Mary Elizabeth Coleridge: A Gardener’s Poet in September’s Embrace

This botanical history post was featured on The Daily Gardener podcast:
September 23, 1861
Dearest garden loves, as autumn's gentle touch begins to paint our gardens in shades of amber and gold, we find ourselves drawn to contemplate the poetic nature of this transitional season.
It seems most fitting that on this day, Mary Elizabeth Coleridge, that most observant chronicler of nature's subtle transformations, made her entrance into our world. What a wonderful day to be born.
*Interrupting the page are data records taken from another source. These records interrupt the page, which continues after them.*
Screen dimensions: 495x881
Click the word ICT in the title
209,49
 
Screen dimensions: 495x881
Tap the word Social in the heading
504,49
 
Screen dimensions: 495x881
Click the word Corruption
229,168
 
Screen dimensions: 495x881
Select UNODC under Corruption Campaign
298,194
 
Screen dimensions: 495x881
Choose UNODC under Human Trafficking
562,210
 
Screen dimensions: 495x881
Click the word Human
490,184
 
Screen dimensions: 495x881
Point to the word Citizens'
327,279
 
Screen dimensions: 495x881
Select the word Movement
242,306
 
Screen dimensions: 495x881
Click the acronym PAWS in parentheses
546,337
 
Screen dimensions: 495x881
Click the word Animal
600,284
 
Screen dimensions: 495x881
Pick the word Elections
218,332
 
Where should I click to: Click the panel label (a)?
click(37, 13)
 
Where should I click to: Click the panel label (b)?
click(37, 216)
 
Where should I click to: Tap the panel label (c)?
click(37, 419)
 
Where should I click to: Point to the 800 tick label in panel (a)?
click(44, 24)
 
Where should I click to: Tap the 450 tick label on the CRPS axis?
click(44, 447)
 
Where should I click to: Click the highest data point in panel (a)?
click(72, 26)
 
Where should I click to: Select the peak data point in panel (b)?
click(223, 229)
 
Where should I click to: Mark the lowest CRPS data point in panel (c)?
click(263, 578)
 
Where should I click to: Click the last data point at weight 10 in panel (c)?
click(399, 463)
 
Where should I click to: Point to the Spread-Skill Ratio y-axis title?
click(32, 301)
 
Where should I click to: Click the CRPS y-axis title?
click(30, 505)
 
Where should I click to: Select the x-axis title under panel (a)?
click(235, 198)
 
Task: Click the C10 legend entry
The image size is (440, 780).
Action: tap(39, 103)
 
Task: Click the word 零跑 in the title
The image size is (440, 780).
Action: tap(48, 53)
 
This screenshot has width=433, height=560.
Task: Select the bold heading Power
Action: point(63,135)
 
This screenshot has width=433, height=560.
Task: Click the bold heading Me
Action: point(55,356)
Known to her readers under the mysterious pen name Anodos (a Greek word meaning "pathless" or "wandering upward"), Coleridge possessed that rare gift of capturing the garden's most fleeting moments in verse.
As the great-grandniece of Samuel Taylor Coleridge, she carried forward her family's legacy of literary excellence while cultivating her own unique voice.
For those of us who tend to our gardens with devotion, her poem September resonates with particular poignancy, capturing that bittersweet moment when summer's vibrant display begins to fade:
Now every day the bracken browner grows,
Even the purple stars
Of clematis, that shone about the bars,
Grow browner; and the little autumn rose
Dons, for her rosy gown,
Sad weeds of brown.
How many of us have witnessed this very transformation in our own gardens?
The clematis, those "purple stars" that so valiantly climbed our trellises through summer, now surrender to autumn's earthen palette.
Yet Coleridge's gardener's eye extends beyond mere observation to capture the delicate dance between flora and fauna:
Now falls the eve; and ere the morning sun,
Many a flower her sweet life will have lost,
Slain by the bitter frost,
Who slays the butterflies also, one by one,
The tiny beasts
That go about their business and their feasts.
For those seeking joy amid autumn's melancholy, Coleridge offers us Gibberish, a whimsical celebration of garden enchantment:
Many a flower have I seen blossom,
Many a bird for me will sing.
Never heard I so sweet a singer,
Never saw I so fair a thing.
She is a bird, a bird that blossoms,
She is a flower, a flower that sings;
And I a flower when I behold her,
And when I hear her, I have wings.
As we tend to our autumn gardens, deadheading the last roses and preparing our beds for winter's slumber, let us carry forward Coleridge's gift for finding magic in the changing seasons.
For is that not what we gardeners do best - nurture beauty even as nature prepares for rest?